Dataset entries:
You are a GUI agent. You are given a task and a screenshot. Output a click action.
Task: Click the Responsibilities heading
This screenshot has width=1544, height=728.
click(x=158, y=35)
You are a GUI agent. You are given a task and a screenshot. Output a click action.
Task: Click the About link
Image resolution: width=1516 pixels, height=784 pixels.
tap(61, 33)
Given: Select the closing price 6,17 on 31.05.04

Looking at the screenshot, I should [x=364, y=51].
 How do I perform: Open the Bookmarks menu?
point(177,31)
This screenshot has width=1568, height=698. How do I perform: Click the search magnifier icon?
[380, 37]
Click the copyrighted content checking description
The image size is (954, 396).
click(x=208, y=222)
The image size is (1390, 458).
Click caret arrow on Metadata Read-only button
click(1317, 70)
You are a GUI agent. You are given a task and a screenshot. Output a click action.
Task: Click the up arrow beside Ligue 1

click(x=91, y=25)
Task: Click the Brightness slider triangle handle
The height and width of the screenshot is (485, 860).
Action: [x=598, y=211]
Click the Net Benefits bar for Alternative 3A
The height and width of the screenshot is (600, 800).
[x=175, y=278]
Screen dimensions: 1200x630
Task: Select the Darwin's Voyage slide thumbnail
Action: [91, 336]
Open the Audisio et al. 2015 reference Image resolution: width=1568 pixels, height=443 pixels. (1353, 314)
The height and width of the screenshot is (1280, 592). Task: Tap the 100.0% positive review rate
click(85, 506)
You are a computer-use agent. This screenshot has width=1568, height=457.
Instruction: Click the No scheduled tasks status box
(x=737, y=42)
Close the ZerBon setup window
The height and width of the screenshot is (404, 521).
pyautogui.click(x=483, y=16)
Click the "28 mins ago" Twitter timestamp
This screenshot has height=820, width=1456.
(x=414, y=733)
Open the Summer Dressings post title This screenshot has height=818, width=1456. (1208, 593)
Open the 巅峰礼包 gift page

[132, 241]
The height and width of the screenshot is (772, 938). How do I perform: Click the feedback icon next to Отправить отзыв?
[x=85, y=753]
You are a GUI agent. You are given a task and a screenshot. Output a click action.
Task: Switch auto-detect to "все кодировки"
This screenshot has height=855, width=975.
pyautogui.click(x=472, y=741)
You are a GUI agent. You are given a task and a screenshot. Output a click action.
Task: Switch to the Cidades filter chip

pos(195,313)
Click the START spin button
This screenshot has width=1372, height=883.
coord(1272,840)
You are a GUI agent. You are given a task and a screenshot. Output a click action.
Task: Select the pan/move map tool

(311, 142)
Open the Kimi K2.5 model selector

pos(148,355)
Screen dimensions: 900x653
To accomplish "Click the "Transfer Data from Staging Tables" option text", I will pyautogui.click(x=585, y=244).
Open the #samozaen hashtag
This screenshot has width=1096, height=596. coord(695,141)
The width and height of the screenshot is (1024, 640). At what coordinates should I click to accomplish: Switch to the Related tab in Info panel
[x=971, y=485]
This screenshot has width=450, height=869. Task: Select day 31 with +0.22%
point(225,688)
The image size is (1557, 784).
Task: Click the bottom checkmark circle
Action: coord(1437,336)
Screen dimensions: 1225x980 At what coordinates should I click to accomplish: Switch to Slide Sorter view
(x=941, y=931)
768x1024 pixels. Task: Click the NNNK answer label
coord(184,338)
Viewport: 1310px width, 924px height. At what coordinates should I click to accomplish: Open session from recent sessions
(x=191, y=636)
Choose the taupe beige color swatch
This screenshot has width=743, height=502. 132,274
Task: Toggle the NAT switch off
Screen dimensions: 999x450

WORK REQUIRED →
Transcribe the records in full, word for word.

EXERCISE OUTPUT →
You are a GUI agent. You are given a task and a screenshot. Output a click action.
Task: Click the Responsibilities heading
This screenshot has width=1544, height=728.
click(x=158, y=35)
You are a GUI agent. You are given a task and a screenshot. Output a click action.
Task: Click the About link
Image resolution: width=1516 pixels, height=784 pixels.
tap(61, 33)
Given: Select the closing price 6,17 on 31.05.04

Looking at the screenshot, I should [x=364, y=51].
 How do I perform: Open the Bookmarks menu?
point(177,31)
This screenshot has width=1568, height=698. How do I perform: Click the search magnifier icon?
[380, 37]
Click the copyrighted content checking description
The image size is (954, 396).
click(x=208, y=222)
The image size is (1390, 458).
Click caret arrow on Metadata Read-only button
click(1317, 70)
You are a GUI agent. You are given a task and a screenshot. Output a click action.
Task: Click the up arrow beside Ligue 1

click(x=91, y=25)
Task: Click the Brightness slider triangle handle
The height and width of the screenshot is (485, 860).
Action: [x=598, y=211]
Click the Net Benefits bar for Alternative 3A
The height and width of the screenshot is (600, 800).
[x=175, y=278]
Screen dimensions: 1200x630
Task: Select the Darwin's Voyage slide thumbnail
Action: [91, 336]
Open the Audisio et al. 2015 reference Image resolution: width=1568 pixels, height=443 pixels. (1353, 314)
The height and width of the screenshot is (1280, 592). Task: Tap the 100.0% positive review rate
click(85, 506)
You are a computer-use agent. This screenshot has width=1568, height=457.
Instruction: Click the No scheduled tasks status box
(x=737, y=42)
Close the ZerBon setup window
The height and width of the screenshot is (404, 521).
pyautogui.click(x=483, y=16)
Click the "28 mins ago" Twitter timestamp
This screenshot has height=820, width=1456.
(x=414, y=733)
Open the Summer Dressings post title This screenshot has height=818, width=1456. (1208, 593)
Open the 巅峰礼包 gift page

[132, 241]
The height and width of the screenshot is (772, 938). How do I perform: Click the feedback icon next to Отправить отзыв?
[x=85, y=753]
You are a GUI agent. You are given a task and a screenshot. Output a click action.
Task: Switch auto-detect to "все кодировки"
This screenshot has height=855, width=975.
pyautogui.click(x=472, y=741)
You are a GUI agent. You are given a task and a screenshot. Output a click action.
Task: Switch to the Cidades filter chip

pos(195,313)
Click the START spin button
This screenshot has width=1372, height=883.
coord(1272,840)
You are a GUI agent. You are given a task and a screenshot. Output a click action.
Task: Select the pan/move map tool

(311, 142)
Open the Kimi K2.5 model selector

pos(148,355)
Screen dimensions: 900x653
To accomplish "Click the "Transfer Data from Staging Tables" option text", I will pyautogui.click(x=585, y=244).
Open the #samozaen hashtag
This screenshot has width=1096, height=596. coord(695,141)
The width and height of the screenshot is (1024, 640). At what coordinates should I click to accomplish: Switch to the Related tab in Info panel
[x=971, y=485]
This screenshot has width=450, height=869. Task: Select day 31 with +0.22%
point(225,688)
The image size is (1557, 784).
Task: Click the bottom checkmark circle
Action: coord(1437,336)
Screen dimensions: 1225x980 At what coordinates should I click to accomplish: Switch to Slide Sorter view
(x=941, y=931)
768x1024 pixels. Task: Click the NNNK answer label
coord(184,338)
Viewport: 1310px width, 924px height. At what coordinates should I click to accomplish: Open session from recent sessions
(x=191, y=636)
Choose the taupe beige color swatch
This screenshot has width=743, height=502. 132,274
Task: Toggle the NAT switch off
Screen dimensions: 999x450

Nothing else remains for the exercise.